その音にかき消されない程度の音量で、和室の隅にあるテレビからはアナウンサーが各地の台風情報を伝えていた。



涼しいから、という理由で開け放したままの縁側から時折雨粒が入り込む。



「ねぇねぇ、承太郎、課題ってどうやったら終わるのかなぁ」
胡坐をかいた承太郎の膝の上に、頭を乗せたまま聞いてみる。

「少なくとも横になってたんじゃあ終わらねぇな」
承太郎はこちらに一瞥もくれずにもっともな返事をする。



「そうだよねぇ」
「わかってんなら、退きな。そろそろ重い。」
「退けるもんなら退きますよーぅ、承太郎のお膝が心地よいからわるいんだーい」
「…………」

承太郎の視線はテーブルの上に広げられた資料に注がれている。膝の上から見上げても、やはり整った顔立ちに、なんともいえない気持ちになる。



夏休み、もうお盆に入ろうかという頃、学生たちは夏休みの課題の存在に焦りだす。
わたしも例外ではなく、重い腰をあげ課題に取り掛かろうと一人で机に向かったもののさっぱり進まず、ならば環境を変えてみようと、お隣の承太郎の家へとやってきた。

とはいえ、一人で進まないものが二人になったからとて進むはずもなく、こうして通いなれた幼馴染の家でぐずぐずとしているのである。

承太郎はといえば、早々に課題を終わらせていたようで、特段気合を入れる必要もない自由提出のレポートに取り組んでいるらしかった。

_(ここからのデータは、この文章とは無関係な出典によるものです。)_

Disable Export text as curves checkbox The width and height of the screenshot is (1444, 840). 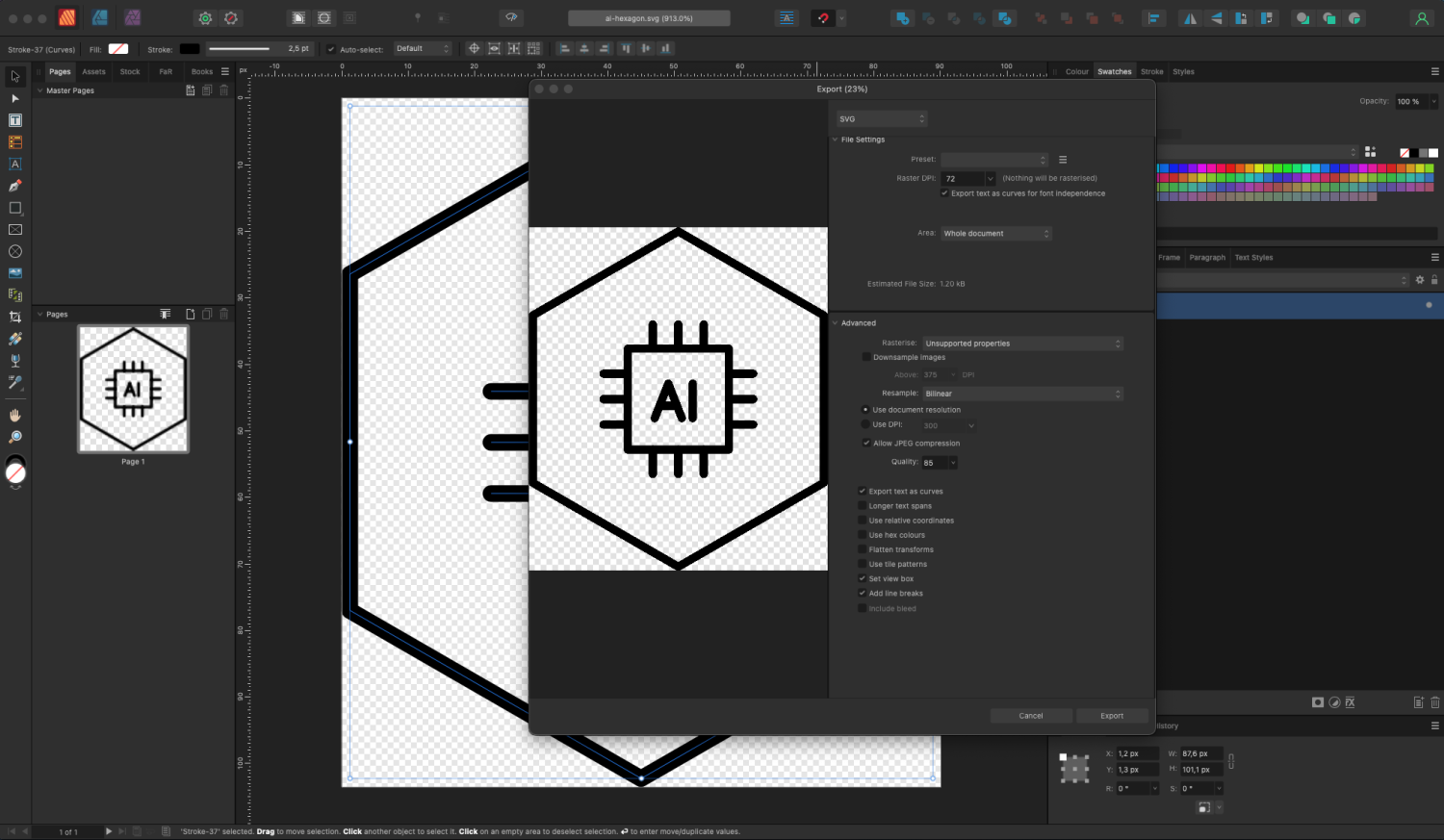tap(863, 491)
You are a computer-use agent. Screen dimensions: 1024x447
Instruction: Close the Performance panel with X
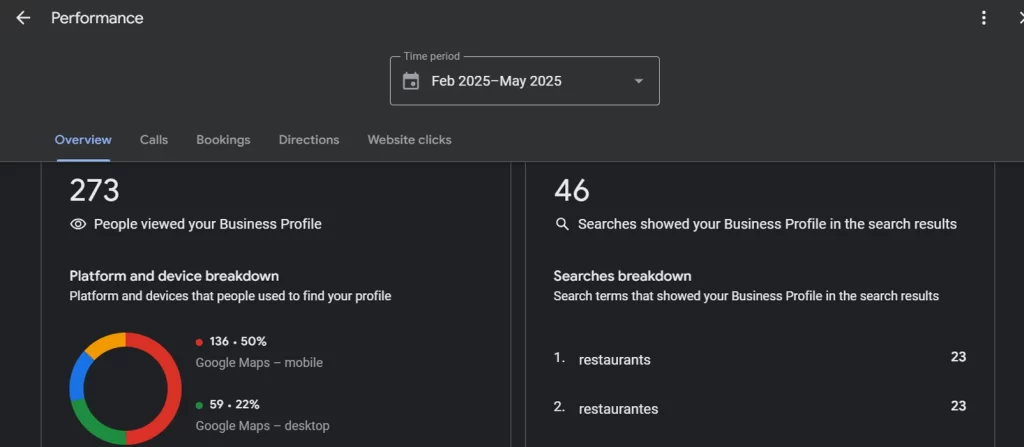(x=1017, y=18)
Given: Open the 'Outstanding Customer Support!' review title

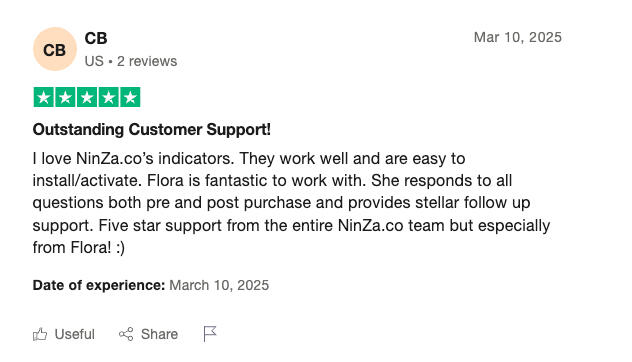Looking at the screenshot, I should tap(152, 130).
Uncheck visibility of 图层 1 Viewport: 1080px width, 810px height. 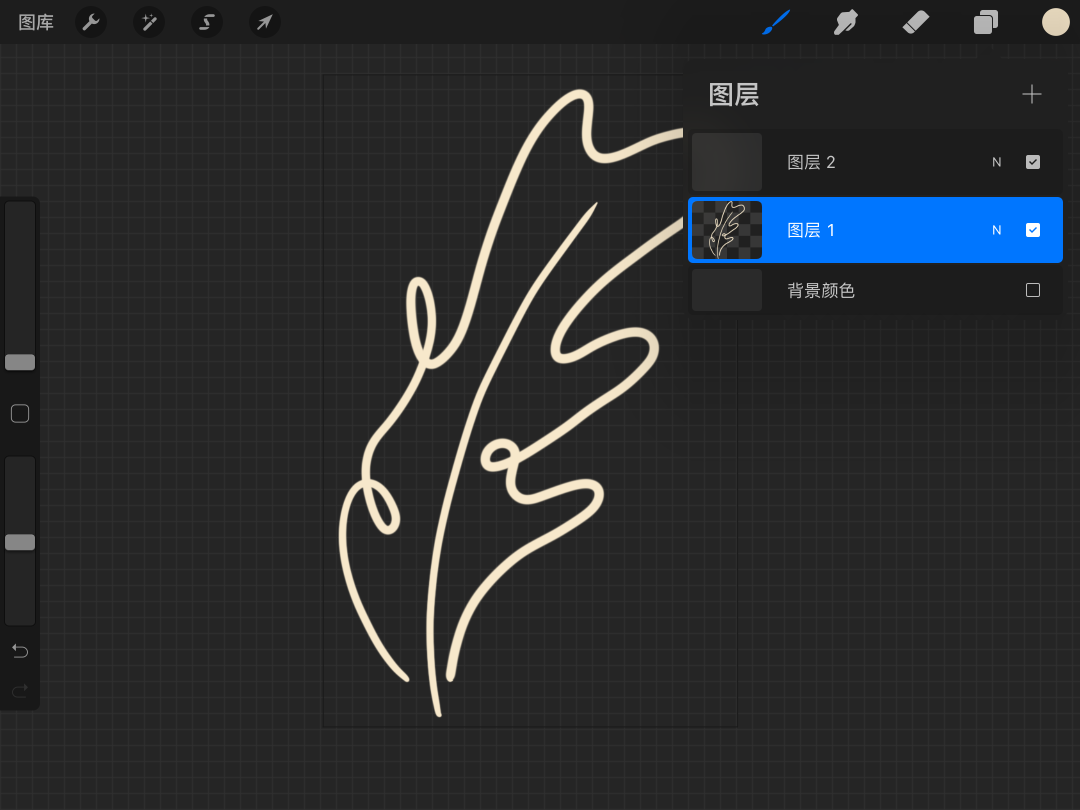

びゅおお、と一段強い風がふいて、飛沫が顔にぺちぺちと撥ねた。

今回の台風は珍しく東京に直撃するらしい。
アナウンサーの情報だと、勢力も衰えぬままになりそうだ。



「承太郎、ちょっとこっち来て雨戸閉めるの手伝って頂戴」
襖が開いて、ホリィさんが顔を覗かせる。承太郎が返事もせずすっくと立ち上がったので、わたしは畳の上に転げ落ちることになった。ごろんという効果音は雨音にかき消されたけれど、ホリィさんの気遣う声に少し恥ずかしくなった。



いたたまれずに雨戸を閉めるお手伝いを申し出て、広い空条家の雨戸という雨戸をしっかりと閉めてまわり、元居た和室にもどってくると切り分けられた桃が用意されていた。



風が雨戸を叩きつけるので、承太郎がテレビの音量を上げる。
冷やされた桃をほおばっていると、ホリィさんがまた襖から顔を覗かせる。


「睡蓮ちゃん、おうちのほうは大丈夫かしら?」
「あ、ひゃい、…大丈夫です。家のほうは早々に雨戸を閉めたりなんやらしてきました」
「そう、それからおばあちゃんにはうちに来てること伝えてあるのよね?」
「はい、課題をしに行くって伝えてあります」

ホリィさんは、ならいいんだけれど、一応電話しておくわねとその場を後にした。



「睡蓮、おまえ課題しに来てたのか」
「…うっ、」

たしかに横になったり桃をご馳走になったりしていただけだけれど、そこはあえて突かなくてもいいじゃあないの。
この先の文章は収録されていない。